Court documents show how the FBI pored over his financial transactions and found payments totalling $8,700 sent by people allegedly linked with ISIL.

At first Elshinawy said the money had been sent by his mother, then that it was to buy an iPhone for a friend. Eventually he admitted that his childhood friend had contacted him to put him in touch with an unnamed ISIL member.

To cover his tracks, he pretended to sell printers on eBay and received the money via PayPal from a British company named in the affidavit as Ibacstel Electronics.

He said he was instructed to use the proceeds for “operational purposes” which he understood to mean “causing destruction or conducting a terrorist attack in the US”.

But he insisted he had no such intention and was instead keeping the money for himself.

“Rather he claimed he saw an opportunity to make money and take it from ‘thieves’ and felt that the FBI should reward him for what he had done,” reads the FBI affidavit.

At the weekend it emerged that the man behind the money transfer scheme was Siful Sujan, a mid-ranking ISIL figure who led the group’s hacking campaign and efforts to defeat surveillance by Western spy agencies.

He is believed to have left the UK — where he ran his business in Cardiff — for Syria some time in 2014. He was killed in a drone strike in December 2015 at about the same time Elshinawy was arrested.

A spokesman for eBay said the company has “zero tolerance for criminal activity on our marketplace and we worked with law enforcement to bring this individual to justice.”

Court documents laid out the communications between Elshinawy, who grew up in Egypt before arriving in the US, and his childhood friend who had been charged with terrorism offences.

Investigators said their messages by email and social media included discussing their allegiance to Isis, the importance of dying a martyr, references to plans for a terrorist attack and how to build an explosive device.

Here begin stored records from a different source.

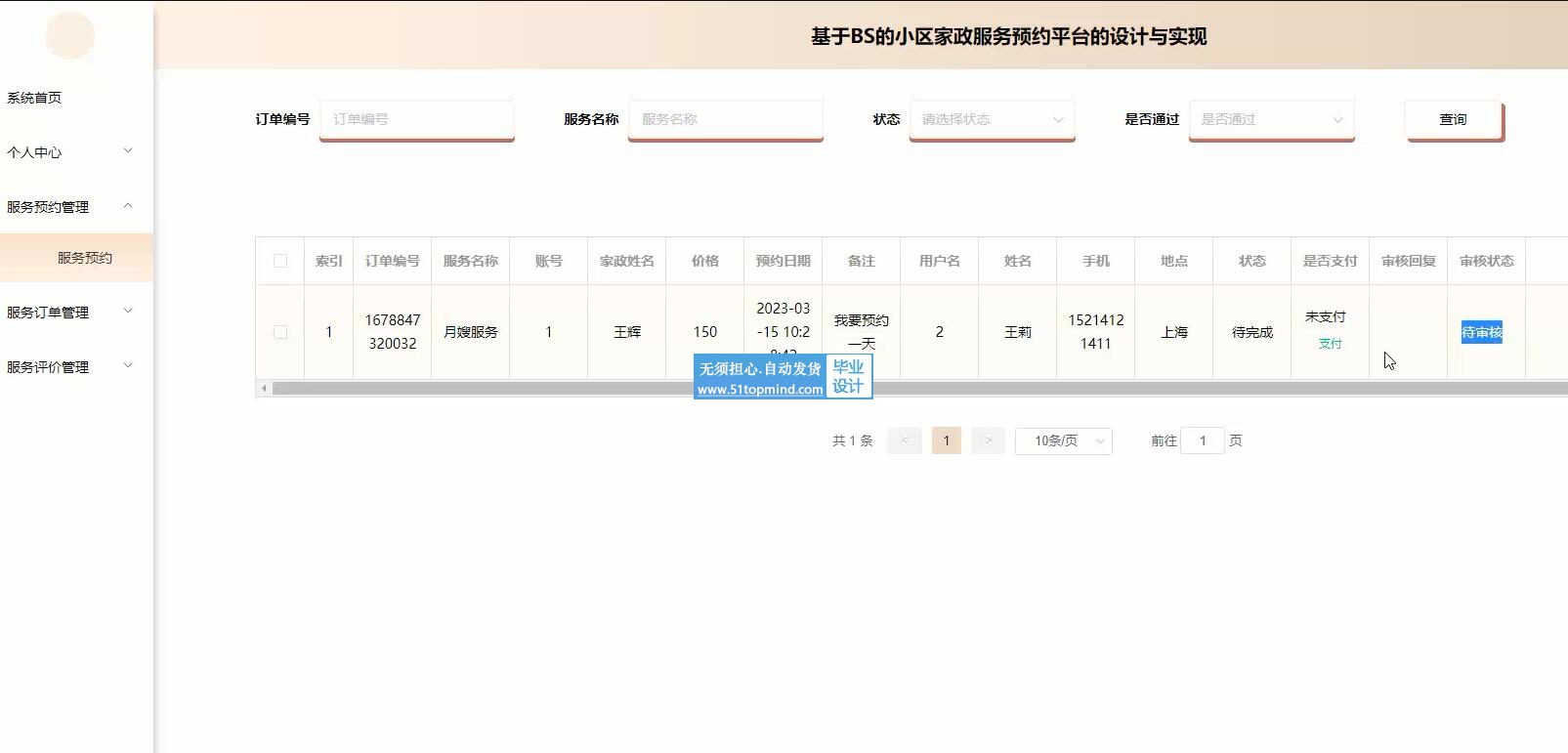Click the user avatar in sidebar
Image resolution: width=1568 pixels, height=753 pixels.
pos(70,36)
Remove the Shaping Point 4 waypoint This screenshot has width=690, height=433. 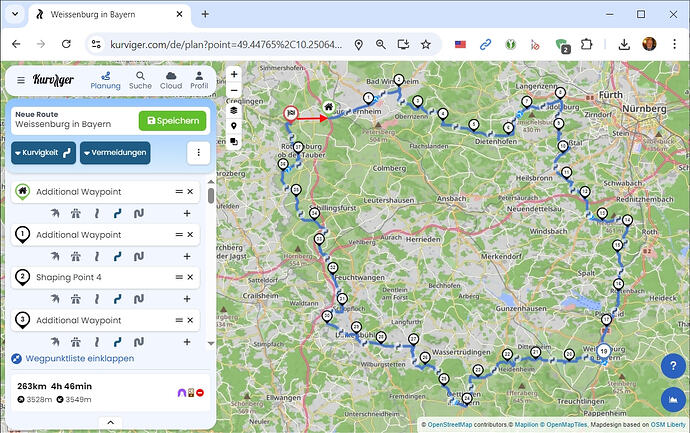(190, 277)
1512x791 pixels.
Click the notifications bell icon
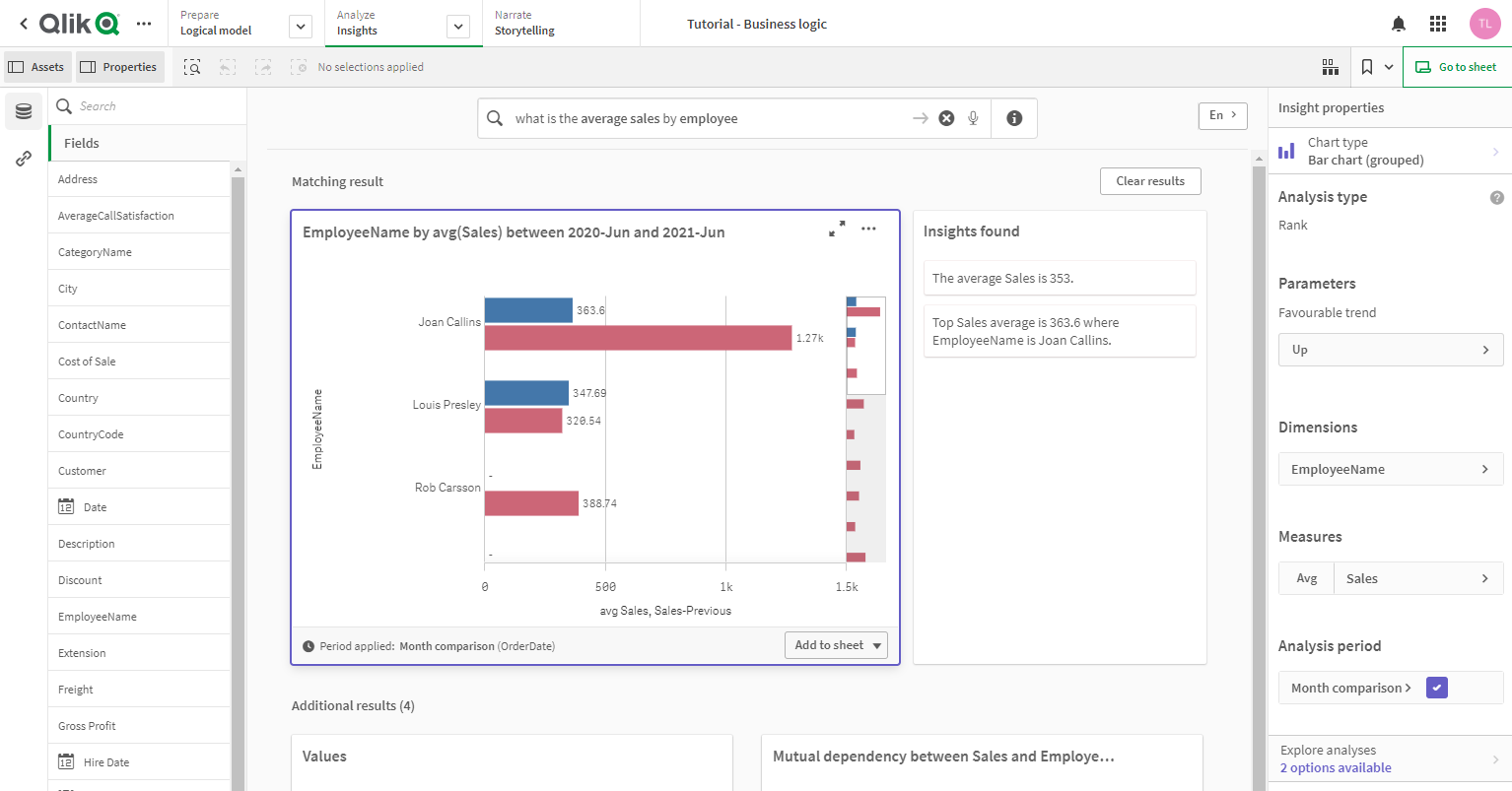pyautogui.click(x=1398, y=24)
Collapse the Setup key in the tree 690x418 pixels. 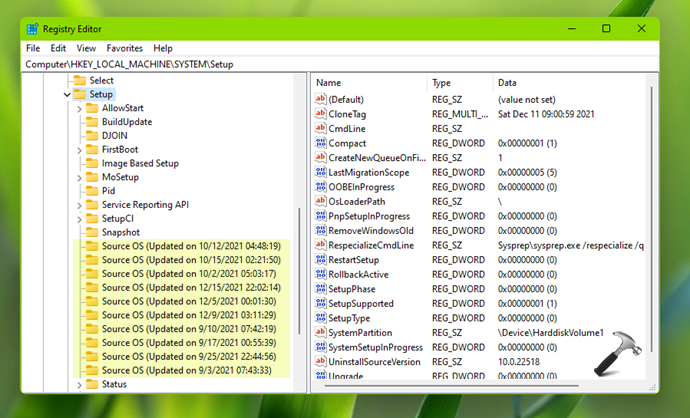(x=67, y=94)
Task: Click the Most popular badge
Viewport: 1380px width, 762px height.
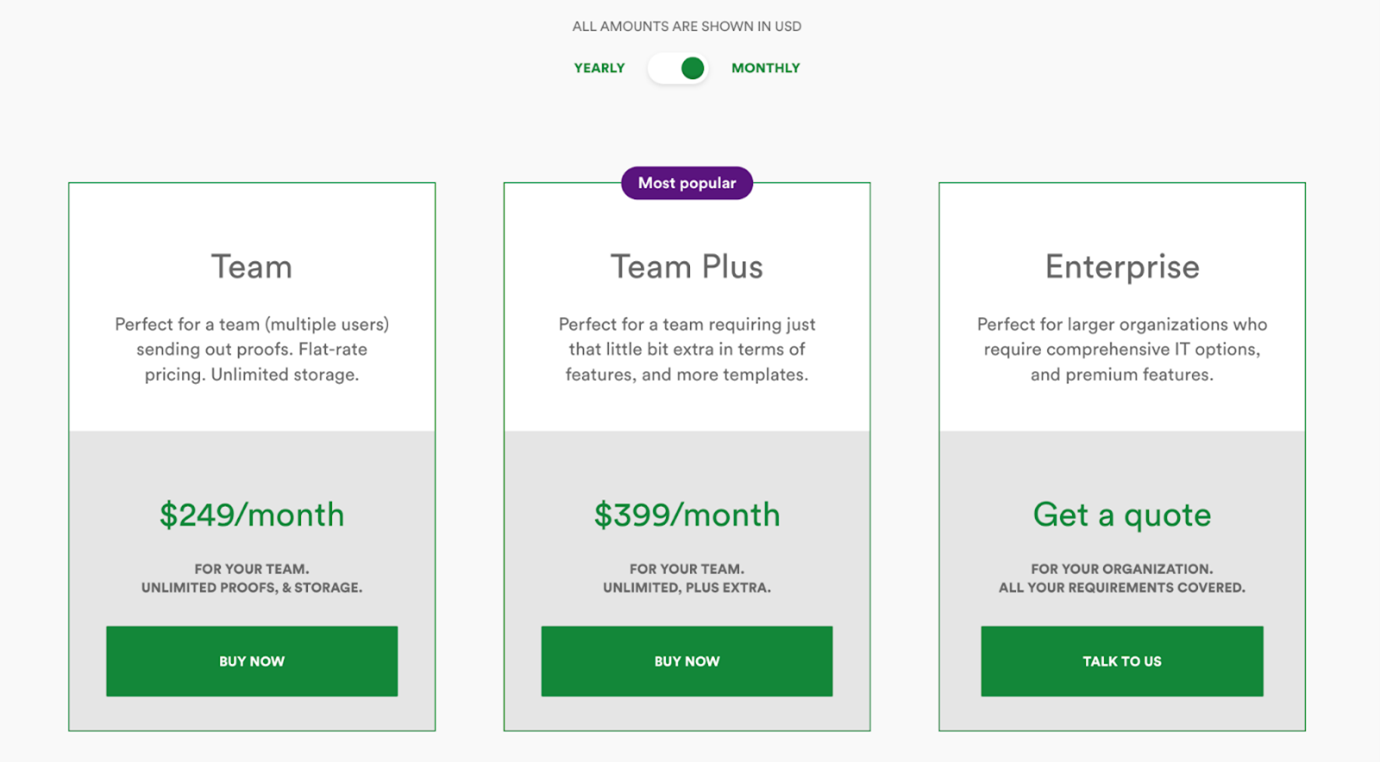Action: (686, 182)
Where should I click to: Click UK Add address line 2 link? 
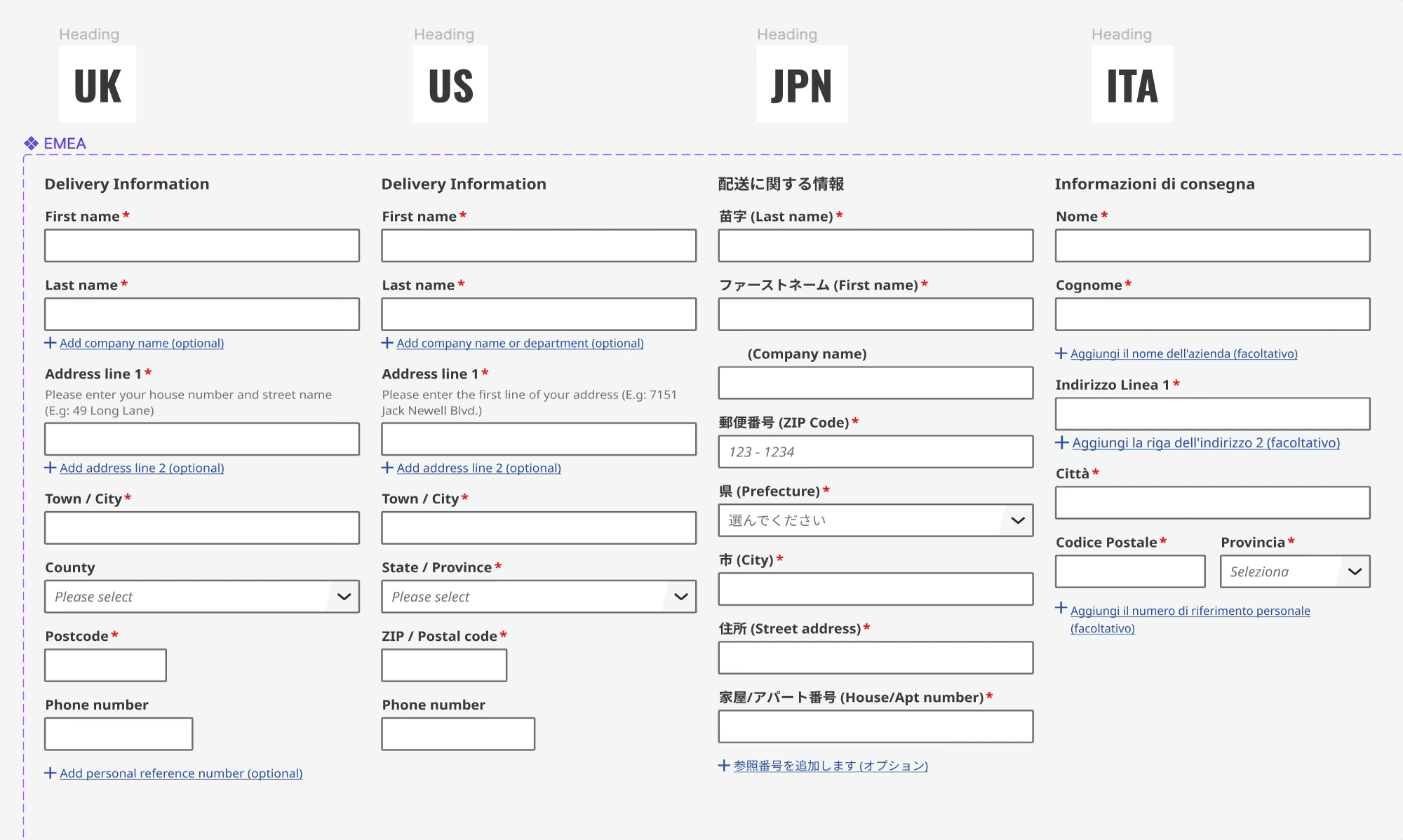point(142,468)
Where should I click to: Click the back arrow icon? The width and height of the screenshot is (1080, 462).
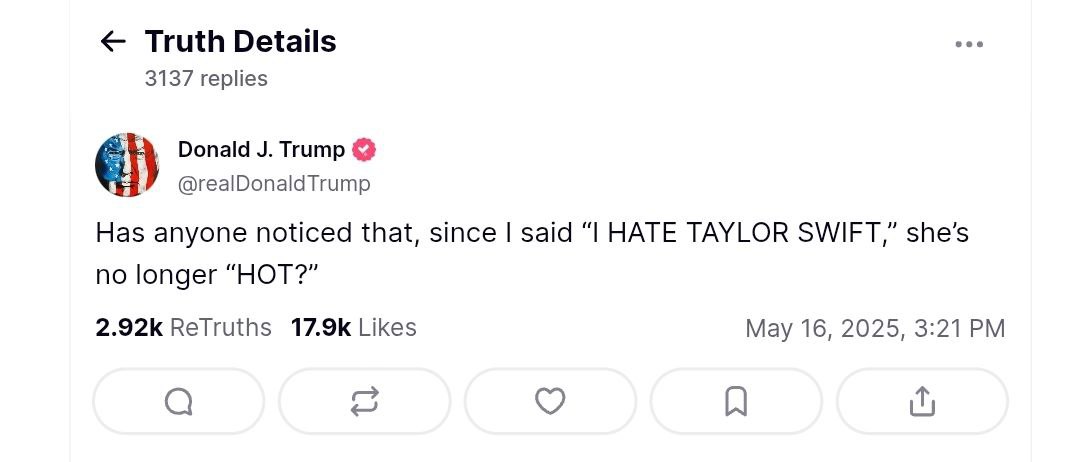click(113, 42)
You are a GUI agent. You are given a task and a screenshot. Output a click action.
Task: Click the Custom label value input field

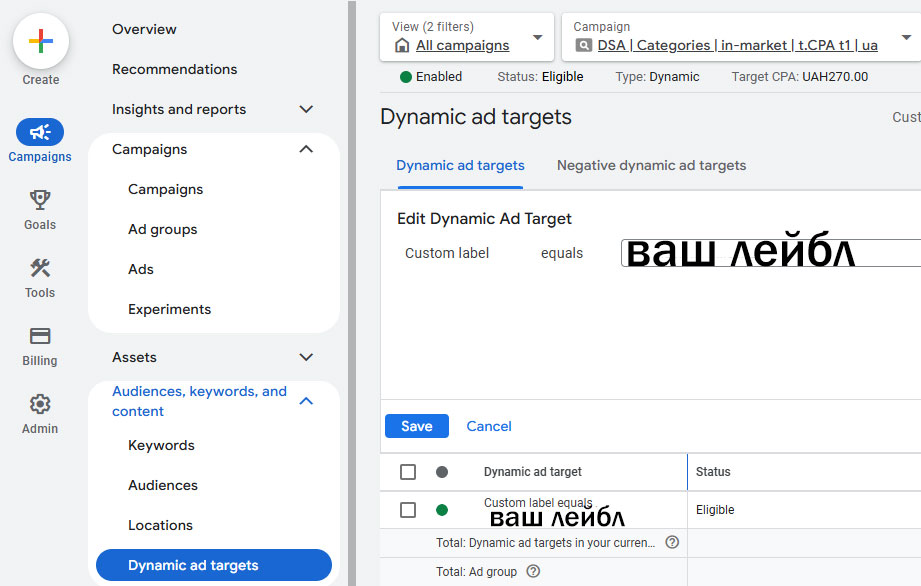770,253
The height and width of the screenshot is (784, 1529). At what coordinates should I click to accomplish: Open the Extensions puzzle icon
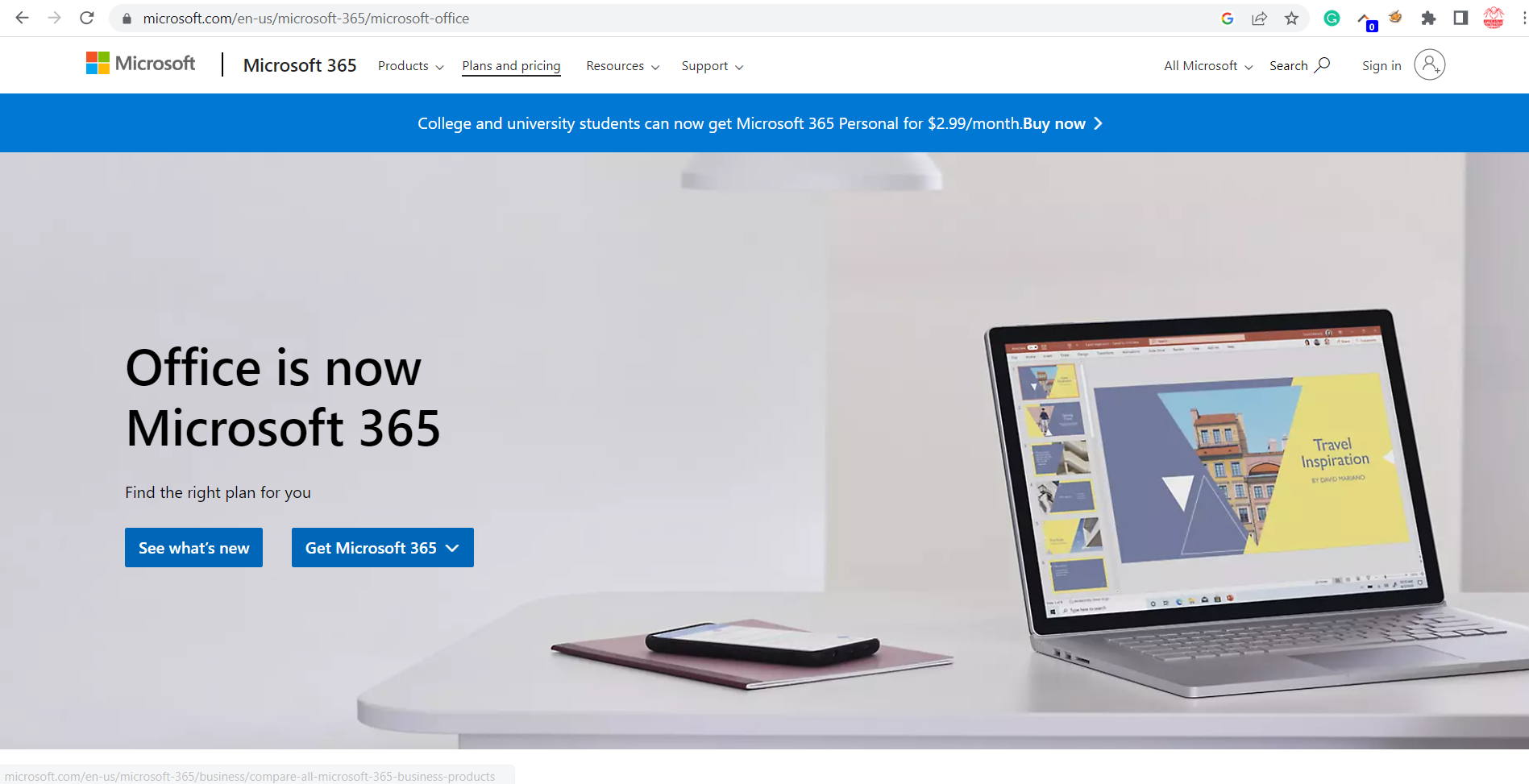(1428, 18)
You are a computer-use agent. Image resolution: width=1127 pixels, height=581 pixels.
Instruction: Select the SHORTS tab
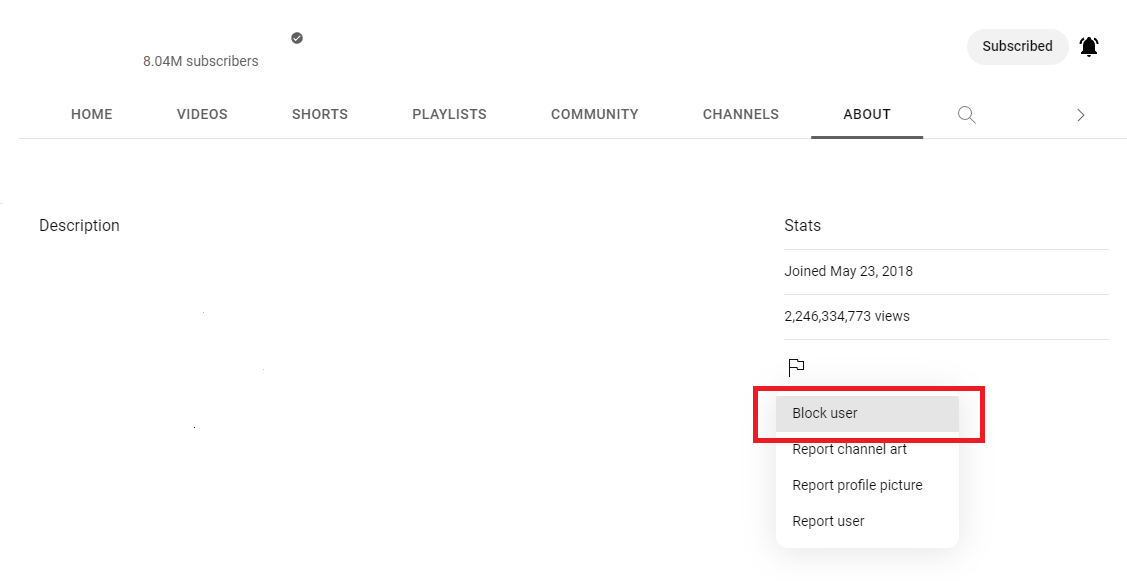[319, 114]
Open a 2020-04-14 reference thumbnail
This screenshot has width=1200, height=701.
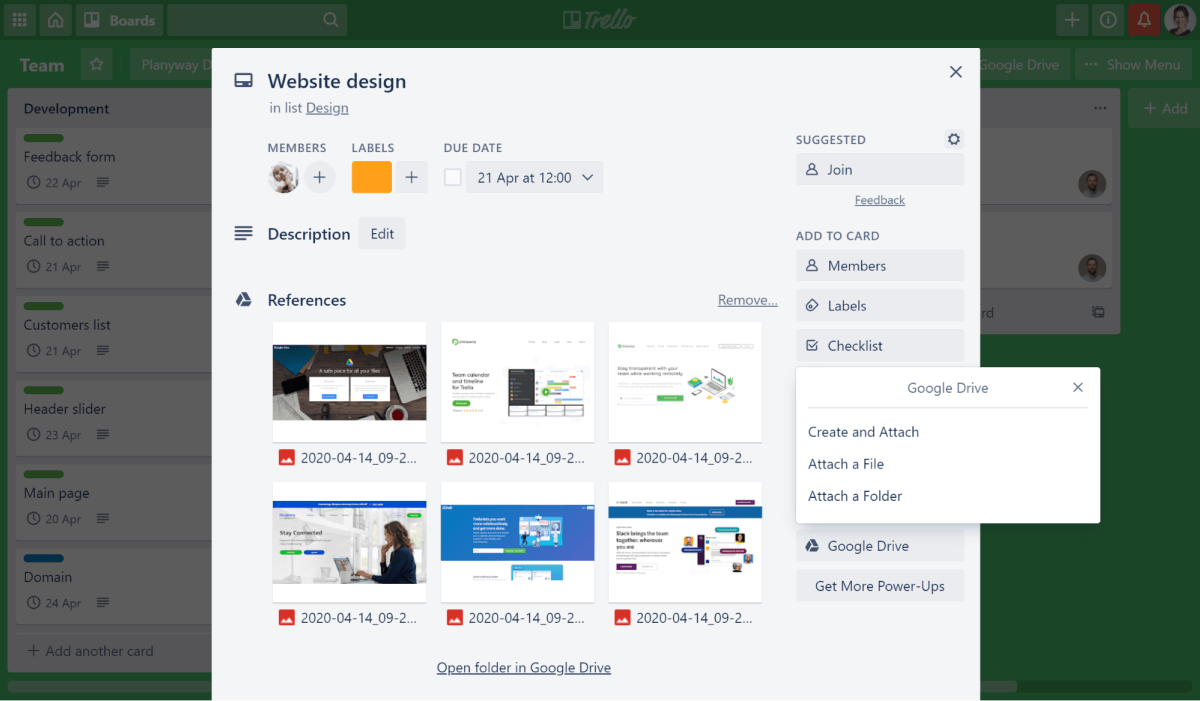coord(349,382)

“Elshinawy also told his childhood friend that he was indebted to him for showing him the way to martyrdom, and that his childhood friend should continue to fight,” reads the criminal complaint.

Elshinawy is due to be sentenced in November.

At the time of his arrest, prosecutors said they had made a major breakthrough in unravelling financial networks linked to Isis.

“This case demonstrates how terrorists exploit modern technology to inculcate sympathisers and build hidden networks, but federal agents and prosecutors are working tirelessly and using every available lawful tool to disrupt their evil schemes,” said Rod Rosenstein, the then US attorney prosecuting the case.